▶ **Exercise instructions**:
Each record must appear in the answer exactly as given.

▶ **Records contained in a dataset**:
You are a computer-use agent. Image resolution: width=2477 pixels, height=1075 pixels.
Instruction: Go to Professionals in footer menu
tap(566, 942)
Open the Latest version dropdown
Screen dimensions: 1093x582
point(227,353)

▶ **Result**:
You are a computer-use agent. Image resolution: width=2477 pixels, height=1075 pixels.
Instruction: Go to Professionals in footer menu
tap(566, 942)
Open the Latest version dropdown
Screen dimensions: 1093x582
point(227,353)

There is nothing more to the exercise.